:: Extracted data ::
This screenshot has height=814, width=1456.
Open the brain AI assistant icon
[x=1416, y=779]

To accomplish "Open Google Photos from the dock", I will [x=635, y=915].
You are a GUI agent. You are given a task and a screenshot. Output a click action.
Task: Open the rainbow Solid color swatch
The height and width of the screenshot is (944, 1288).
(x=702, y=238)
:::
The reply should consist only of the line containing "Task: Open the rainbow Solid color swatch" and all lines after it in the listing above, reproduced exactly.

| Written answer |
Task: Open the rainbow Solid color swatch
The height and width of the screenshot is (944, 1288).
(x=702, y=238)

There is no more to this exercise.